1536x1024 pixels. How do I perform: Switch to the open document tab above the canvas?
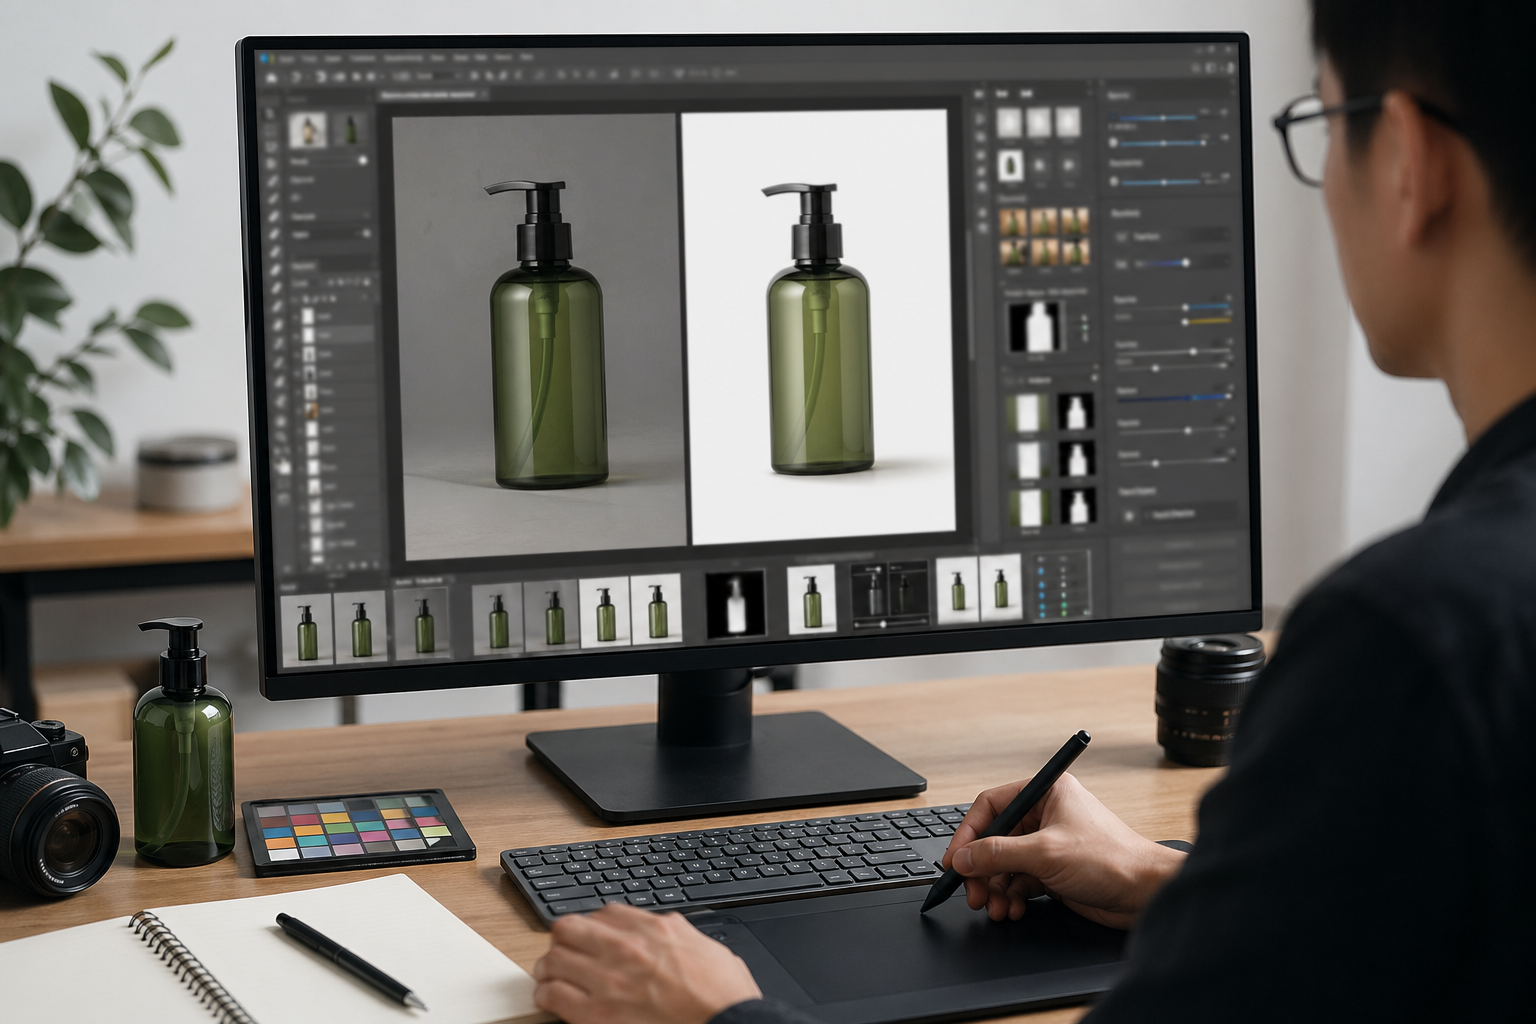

####################

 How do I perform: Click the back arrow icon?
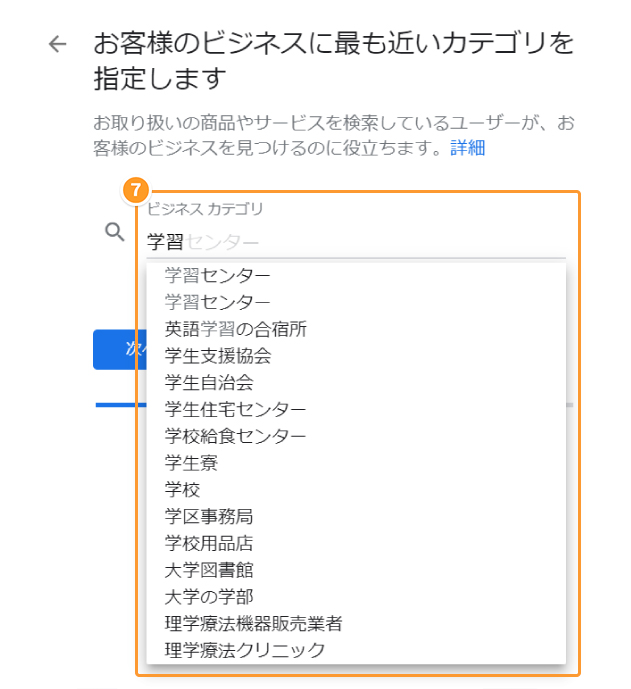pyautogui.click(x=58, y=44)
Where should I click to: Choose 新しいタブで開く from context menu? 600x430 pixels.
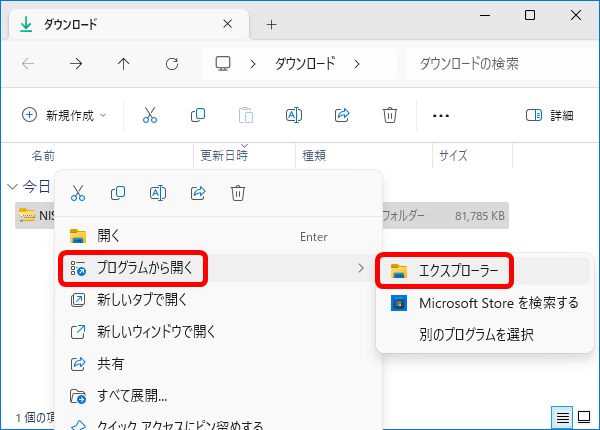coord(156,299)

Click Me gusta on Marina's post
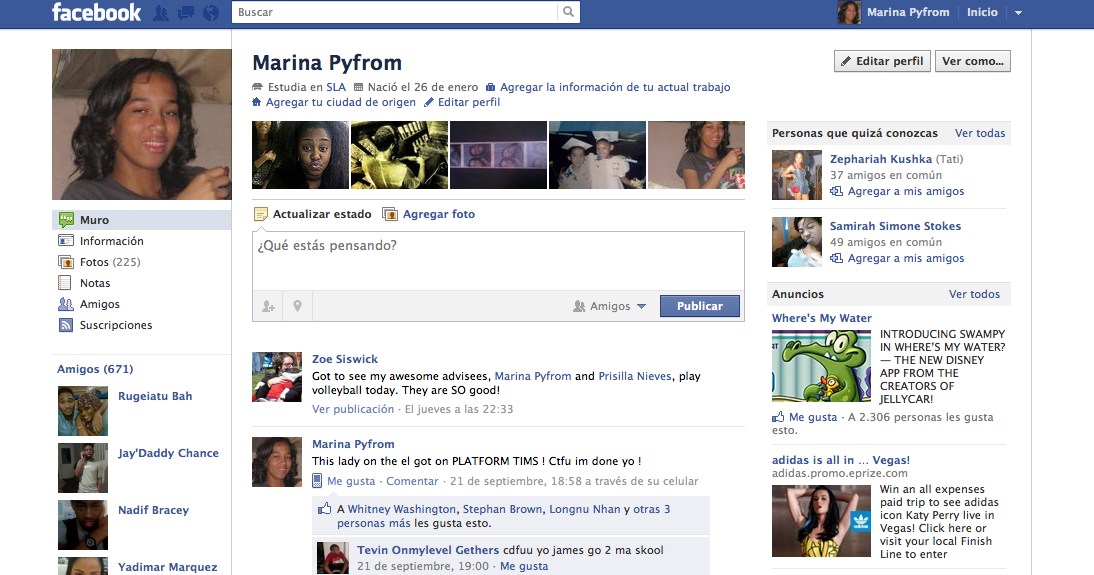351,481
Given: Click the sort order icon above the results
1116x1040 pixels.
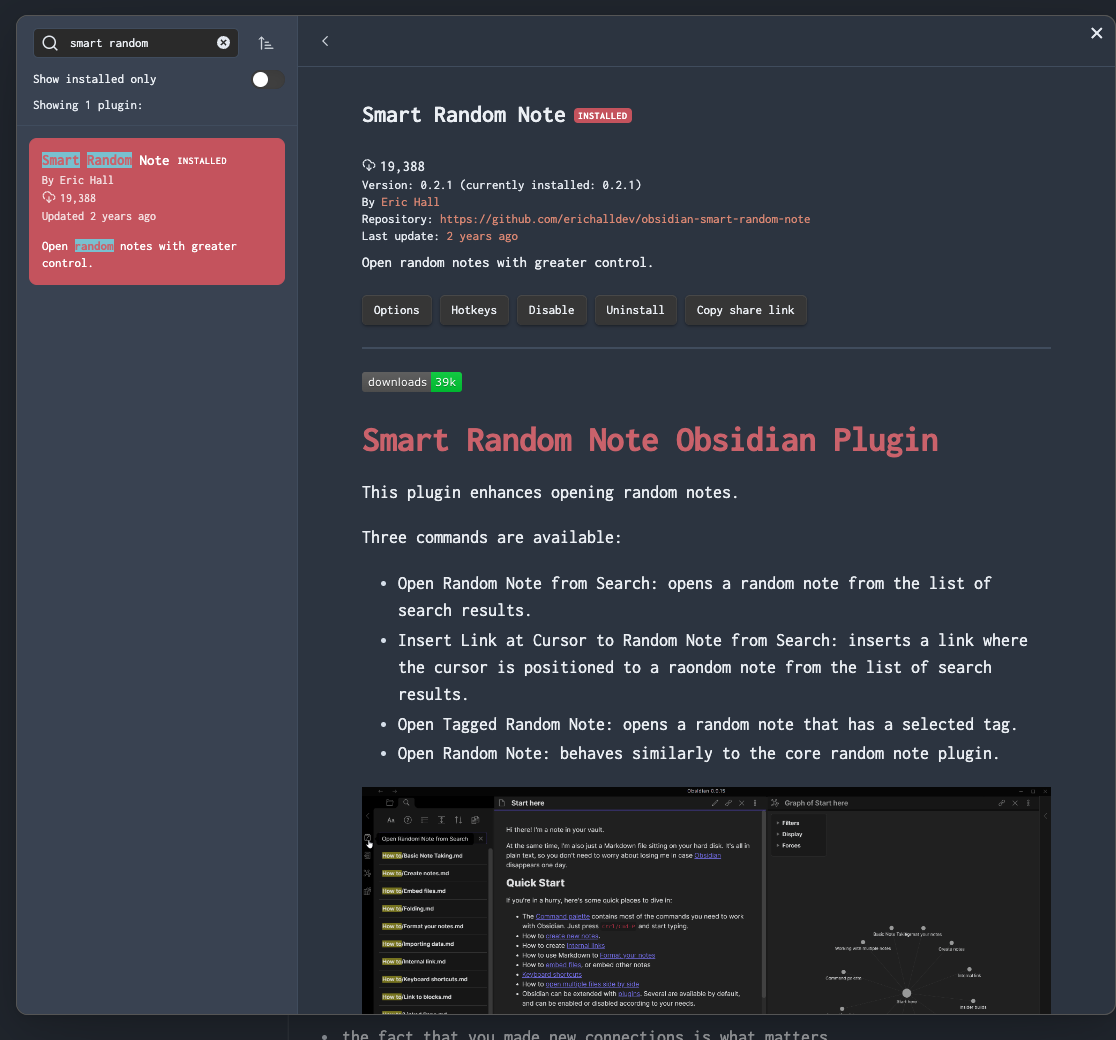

####################

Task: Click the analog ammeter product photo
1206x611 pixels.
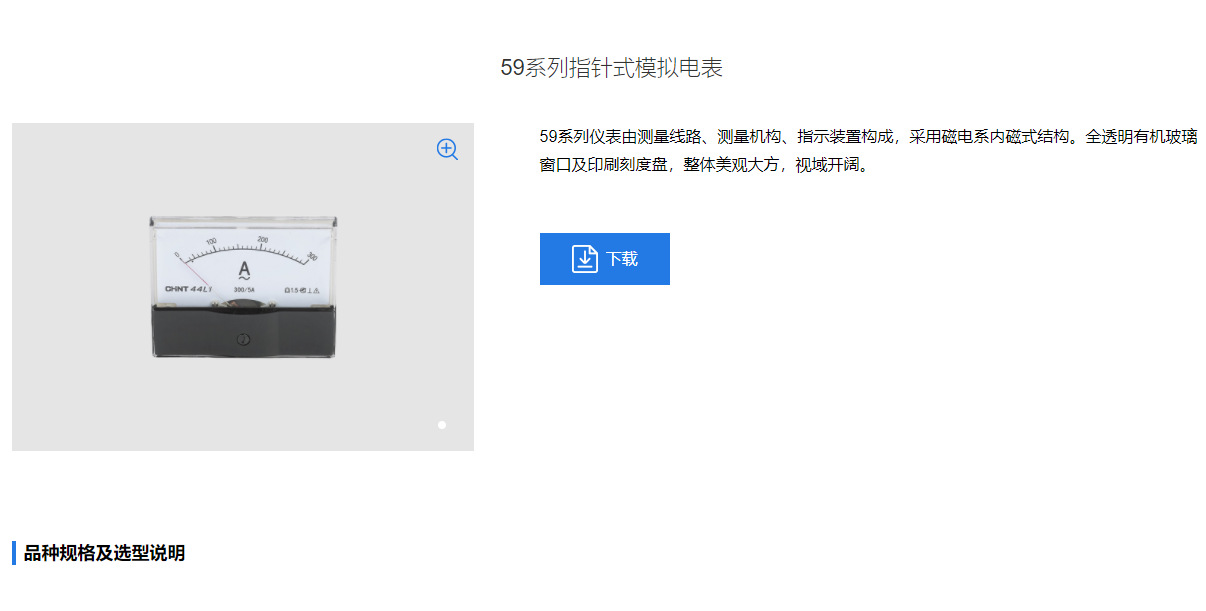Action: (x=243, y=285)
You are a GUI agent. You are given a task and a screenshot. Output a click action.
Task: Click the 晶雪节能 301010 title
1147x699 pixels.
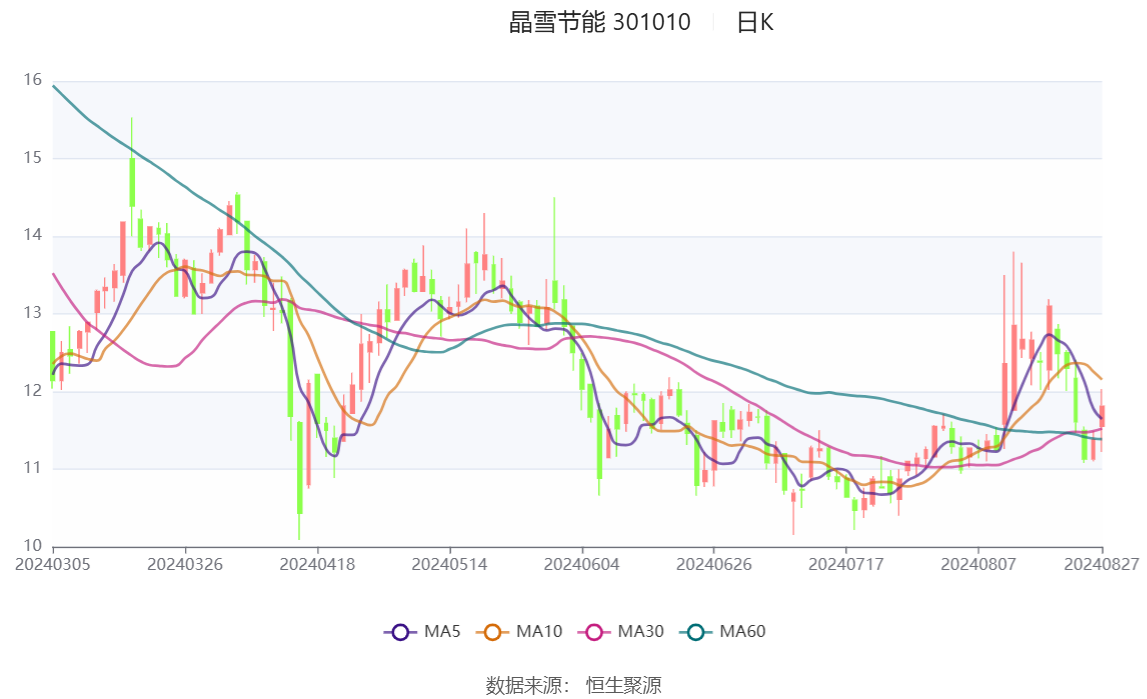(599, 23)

####################

**TASK STATEMENT**
Pictures excluded, reproduce only the part above that opens with the line holding "Where should I" and closes with the line holding "1116x1040 pixels.", exactly as written.

**SOLUTION FOR THIS PROBLEM**
Where should I click to: Choose 新しいタブで開く from context menu? 600x430 pixels.
coord(156,299)

Click Me gusta on Marina's post
351,481
Given: Click the sort order icon above the results
1116x1040 pixels.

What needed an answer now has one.